Сейчас я могу сказать, что по манере это больше всего напоминало Эролла Гарнера – наверно, поэтому отец так полюбил его, когда услышал много лет спустя. Он играл все – «Темную ночь», «Опавшие листья» Ива Монтана, Гленна Миллера (то, что звучало в «Серенаде солнечной долины»), фрагменты из Второго концерта Рахманинова – это было его любимое произведение. Все это игралось с легким свингом и переплеталось друг с другом самым причудливым образом. С этого для меня и начинался день – отец, проснувшись, обязательно садился за пианино.
(Мама вставала раньше и всегда в дикой спешке убегала на работу – ей надо было успеть на электричку, институт туберкулеза находился на станции Яуза. Я в это время еще дремал и наблюдал мамину спешку сквозь сон. Удивительное дело – я не помню ни одного утра, чтобы мама не опаздывала, и ни одного утра, чтобы отец суетился и спешил, хотя он тоже всегда уходил на работу – просто она у него начиналась позже.)
Игра отца была чем-то неуловимо непохожа на все, что я слышал до сих пор. Когда я стал старше, мне очень хотелось научиться играть так же – легко и свободно, все, что захочешь, и без всяких нот. Я и научился в результате, но все равно не так, как он – что-то в его манере было неуловимое.
Еще в доме постоянно играли пластинки – отец заводил музыку, как только возвращался с работы, а годам к семи я научился это делать сам. Сначала это был зеленый и овальный, как мыльница, проигрыватель «Юность», потом отец купил и, помню, с огромным усилием притащил домой радиолу «Эстония» – последнее слово техники. Она, безусловно, была мебель – огромная, с полированными деревянными боками и горящим круглым зеленым глазом. Над клавишами, переключавшими диапазоны приемника, находилась черная стеклянная шкала, и на ней – крохотные окошечки ступеньками вверх и рядом с каждым – название далекого заграничного города: Осло, Рейкьявик, Люксембург – душа замирала от одних этих названий. Под шкалой двигалась светящаяся красная палочка – стрелка настройки. Много раз я подгонял эту палочку к квадратику с именем какого-нибудь сказочного Копенгагена в тщетной надежде услышать его неведомый голос – ничего, кроме помех и «Говорит Москва», не получалось.

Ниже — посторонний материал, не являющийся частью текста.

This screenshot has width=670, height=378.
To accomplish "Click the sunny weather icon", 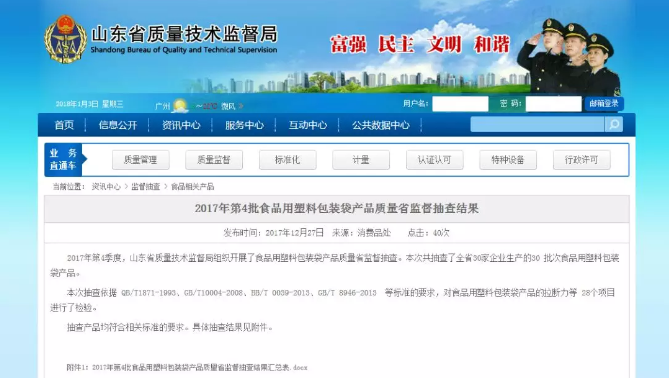I will [180, 105].
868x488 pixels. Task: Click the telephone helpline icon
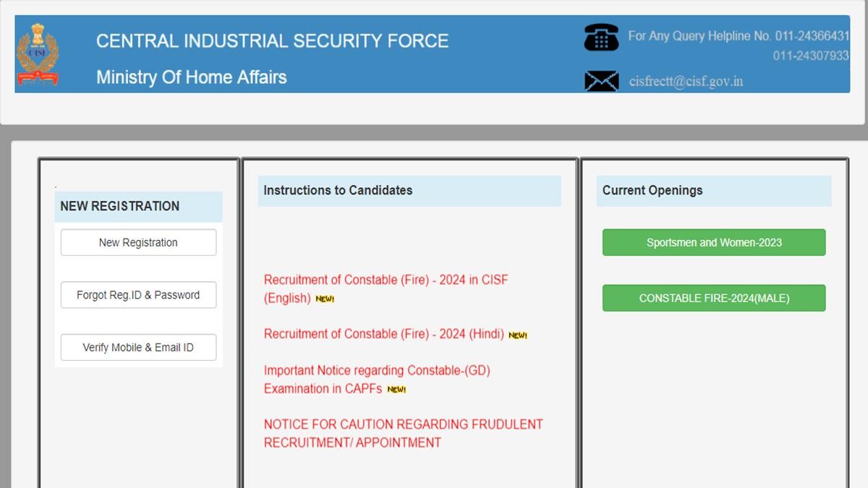coord(601,37)

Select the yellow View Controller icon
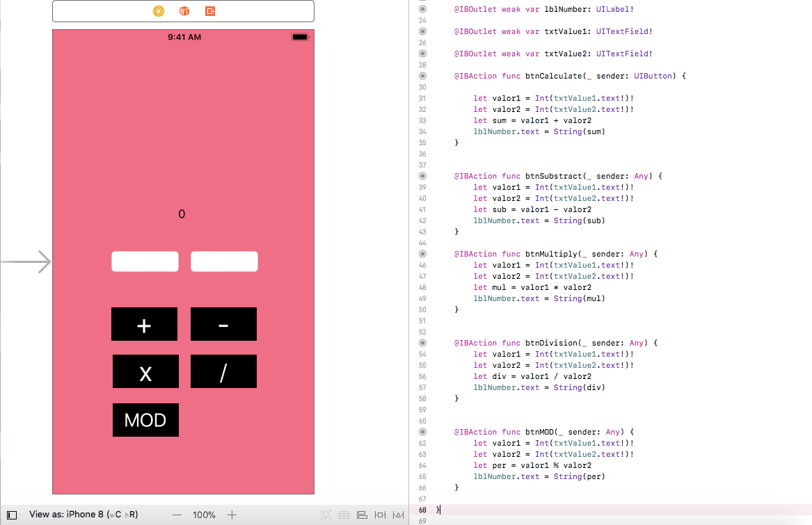click(158, 10)
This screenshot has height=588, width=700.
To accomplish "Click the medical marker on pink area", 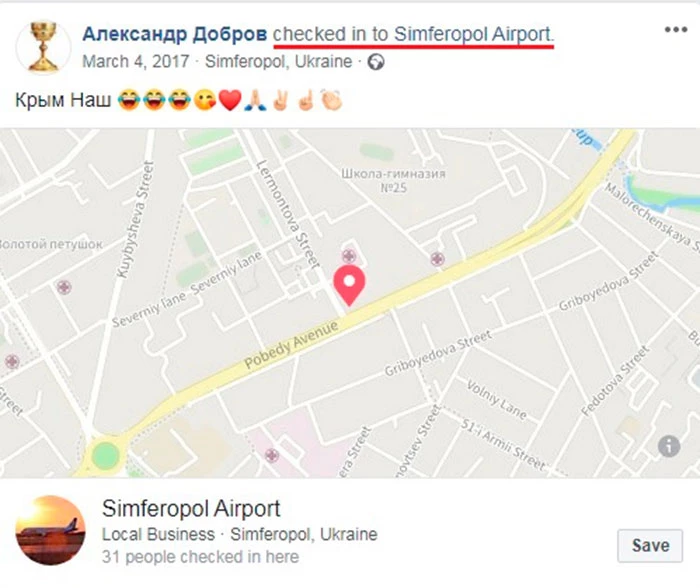I will click(272, 456).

А пластинок в доме было множество. Они назывались – «миньон» (меньше диска-гиганта, но больше сорокопятки
<Боюсь, уже надо объяснять, что такое «сорокопятка». – Изд.>– вы понимаете, о чем я говорю?), на всех была одинаковая голубая этикетка с надписью «Мелодия, 33 1/3». Эта скорость вращения пластинки появилась совсем недавно, и в самой надписи виделась некоторая гордость за отечественный технический прогресс.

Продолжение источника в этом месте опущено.